Alessandro Sgrigna

Personal information
- Date of birth: 24 April 1980 (age 46)
- Place of birth: Rome, Italy
- Height: 1.79 m (5 ft 10+1⁄2 in)
- Position: Second striker

Youth career
- Lodigiani

Senior career*
- Years: Team / Apps / (Gls)
- 1995–1997: Lodigiani / 15 / (2)
- 1997–1999: Internazionale / 0 / (0)
- 1998–1999: → Lodigiani (loan) / 31 / (8)
- 1999–2003: Vicenza / 29 / (1)
- 2000–2001: → Pistoiese (loan) / 5 / (0)
- 2001: → Reggiana (loan) / 10 / (0)
- 2003–2005: Cittadella / 65 / (25)
- 2005–2007: Vicenza / 46 / (4)
- 2007: → Bari (loan) / 20 / (4)
- 2007–2008: Triestina / 35 / (7)
- 2008–2010: Vicenza / 73 / (22)
- 2010–2012: Torino / 76 / (14)
- 2013–2014: Verona / 17 / (3)
- 2013–2014: → Carpi (loan) / 33 / (5)
- 2014–2016: Cittadella / 56 / (9)
- 2016–: Leodari Vicenza / 0 / (0)

International career
- 1995: Italy U16 / 1 / (0)
- 1998: Italy U17 / 1 / (0)
- 1997–1999: Italy U18 / 15 / (7)

= Alessandro Sgrigna =

Italian footballer (born 1980)

Alessandro Sgrigna (born 24 April 1980) is an Italian former football forward who last played for Leodari Vicenza.

==Club career==
Sgrigna started his career at Rome for Lodigiani.

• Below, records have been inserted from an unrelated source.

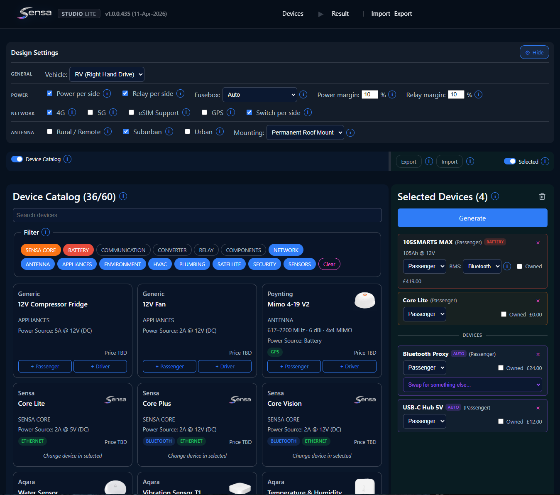560x495 pixels.
Task: Click the info icon beside BMS Bluetooth dropdown
Action: [507, 267]
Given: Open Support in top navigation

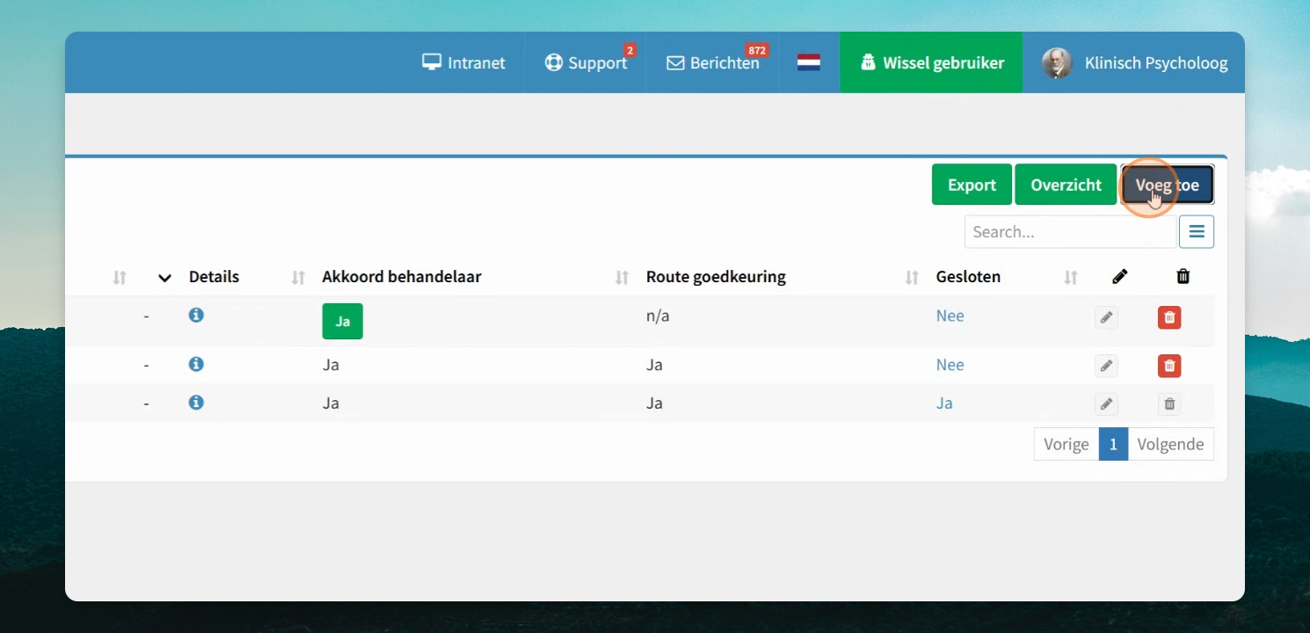Looking at the screenshot, I should 586,62.
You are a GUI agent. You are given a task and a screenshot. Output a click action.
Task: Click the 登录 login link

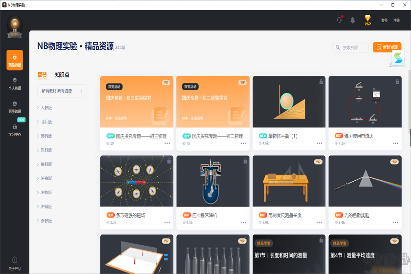pos(384,20)
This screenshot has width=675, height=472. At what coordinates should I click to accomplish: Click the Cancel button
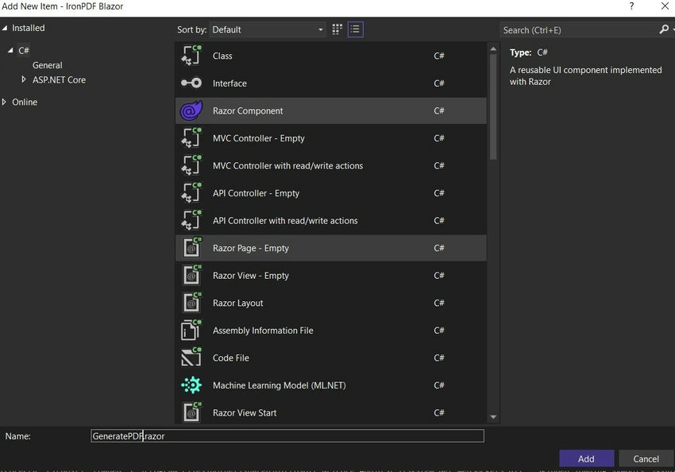(646, 458)
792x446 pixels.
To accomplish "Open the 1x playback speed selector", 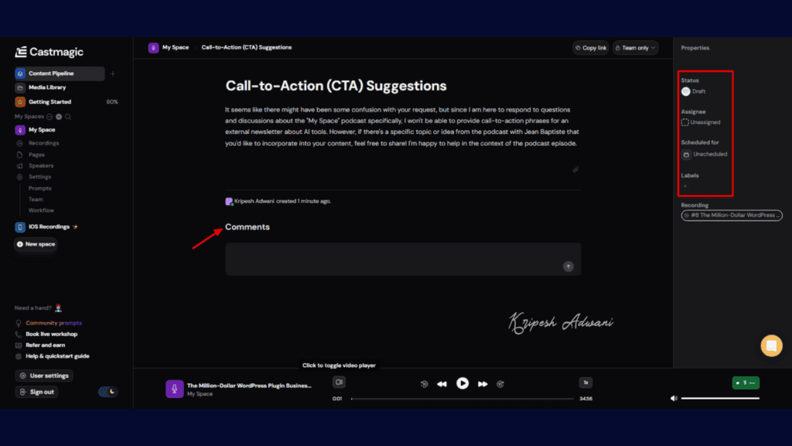I will pos(585,383).
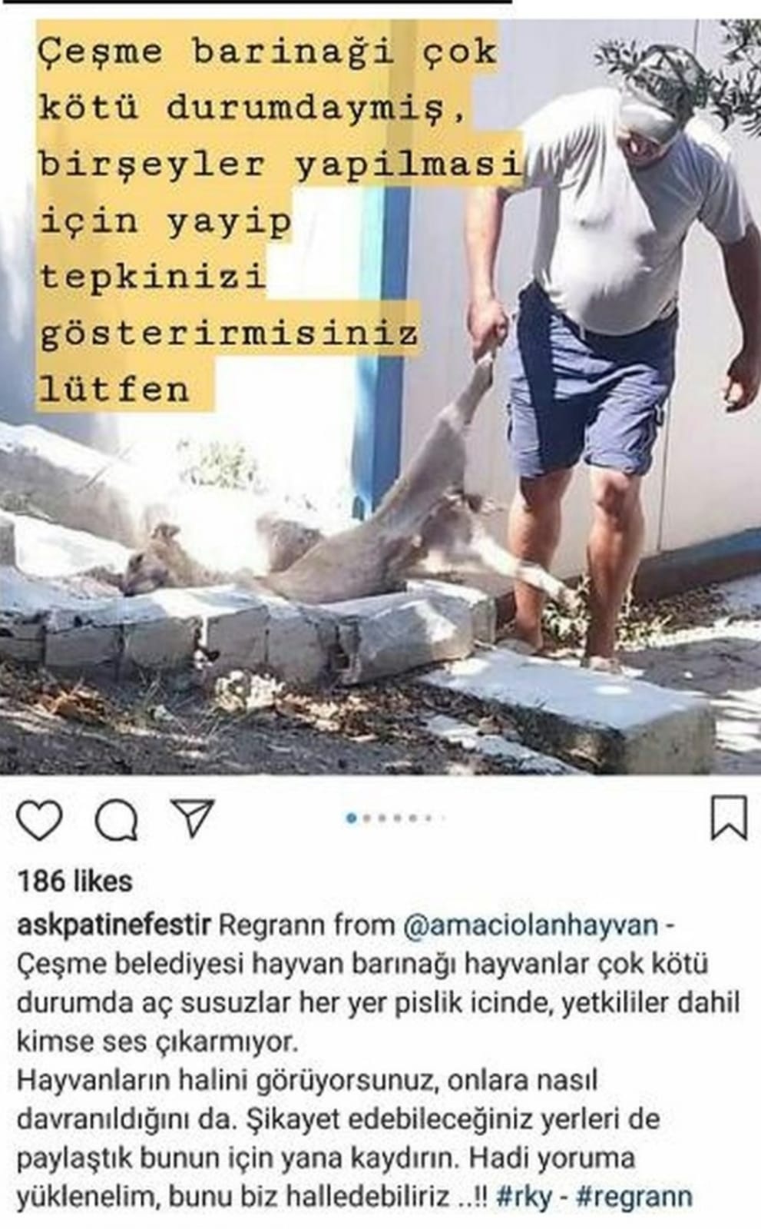
Task: Tap the second carousel indicator dot
Action: [366, 818]
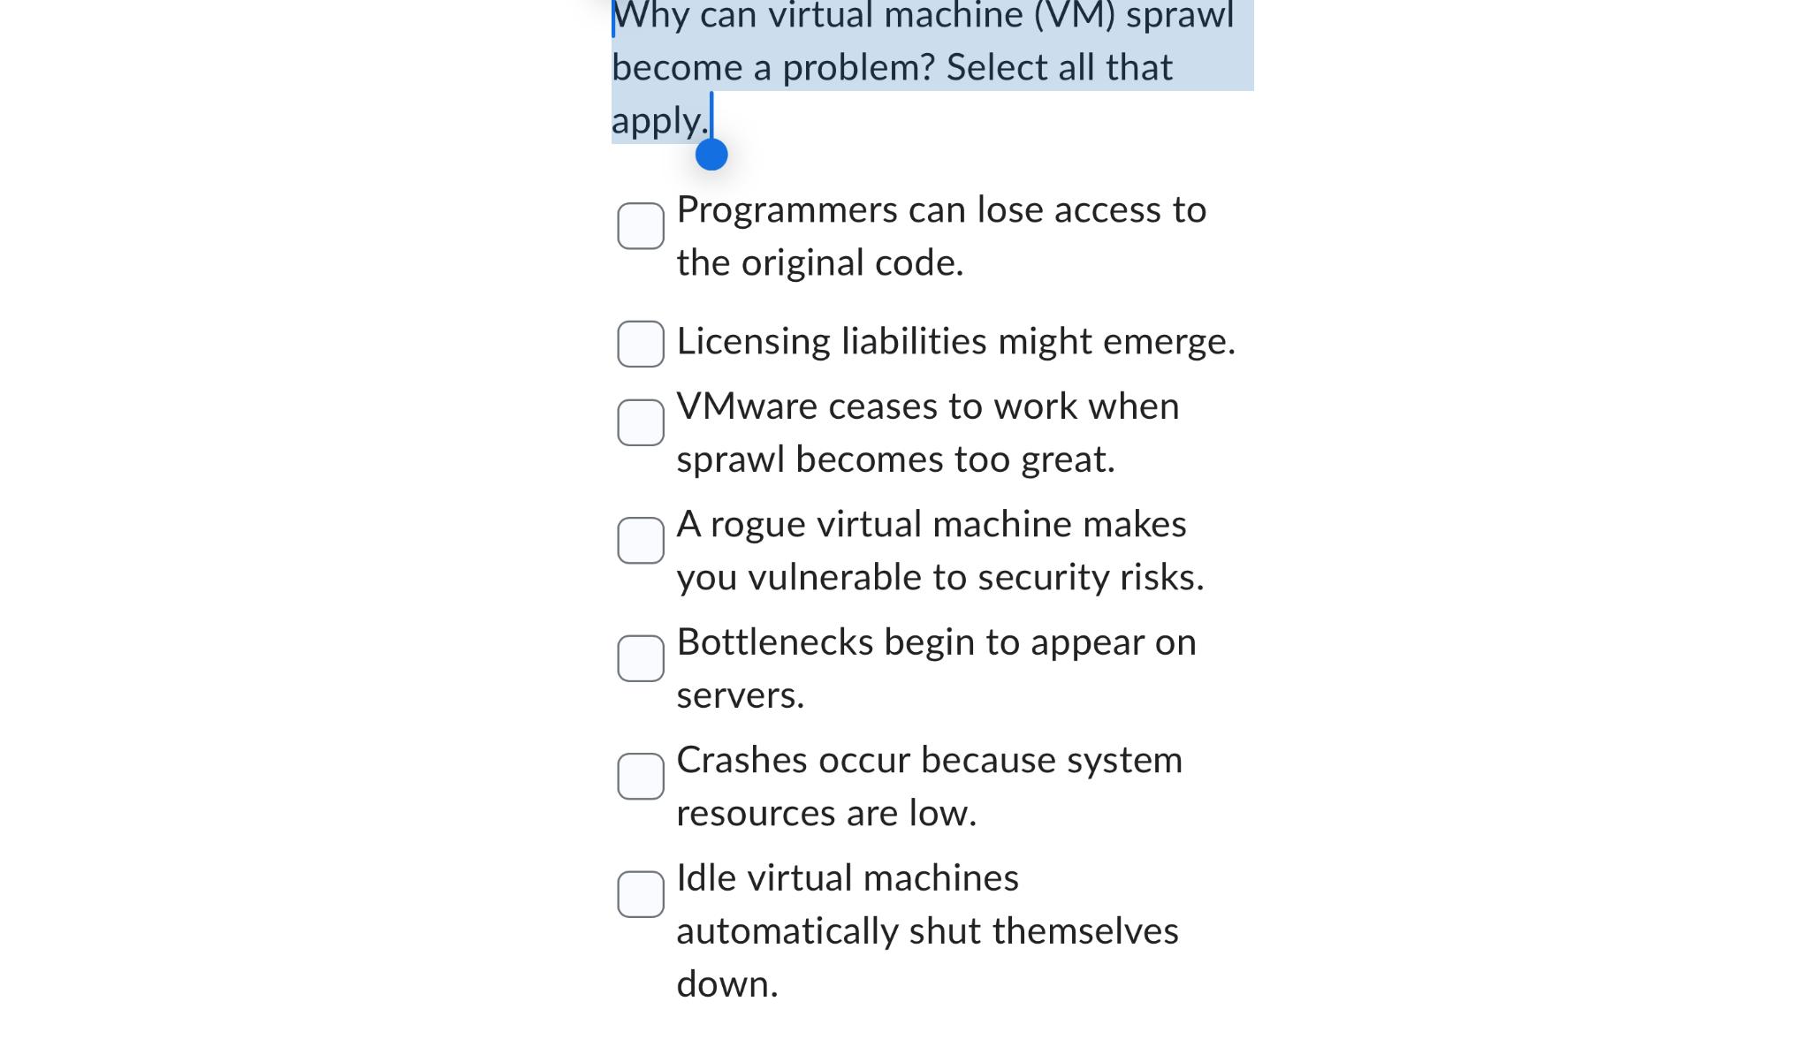
Task: Click the word 'servers' below Bottlenecks
Action: click(x=739, y=694)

He played for Internazionale youth team before back to Rome.

===Vicenza===
He then signed by Vicenza in mid of 1999. He also co-owned with Verona from 1999 to 2002. He played 3 league matches before loaned out in 2000–01 season, which he stayed from June to October 2000. . Returned to Vicenza in 2001, he started to play regularly, collected 24 league appearances but in next season just played twice in 2002–03 Serie B until left the club in January 2003.

===Cittadella===
Sgrigna was loaned to Cittadella of 2002–03 Serie C1 in mid of the season. He was signed in another co-ownership deal along with Stefano Mazzocco at the start of 2003–04 season, played another 57 league matches for Cittadella. In June 2005, Vicenza won the blind auction against Cittadella for the player.

===Vicenza (2)===
Sgrigna made 33 appearances and 4 goals in 2005–06 Serie B. After he scored nil in 2006–07 season, Sgrigna was loaned to Bari of the same league.

===Triestina===
In July 2007 he went on loan to Triestina, for €100,000, also from Serie B, coached by Rolando Maran, the same coach at Bari. Triestina bought him in co-ownership deal (exchanged with Emiliano Testini, both tagged for €900,000) in January 2008 but in June Vicenza bought back Sgrigna again, for €500,000 (while Testini was tagged for €480,000).

===Torino===
In August 2010 he was exchanged with Elvis Abbruscato. Sgrigna was valued €1.32 million and Abbruscato for €1.2 million.

==International career==
Sgrigna has been capped for the Italian U16, U17, and U18 teams. He played at 1999 UEFA European Under-18 Football Championship that lost to Portugal in the final.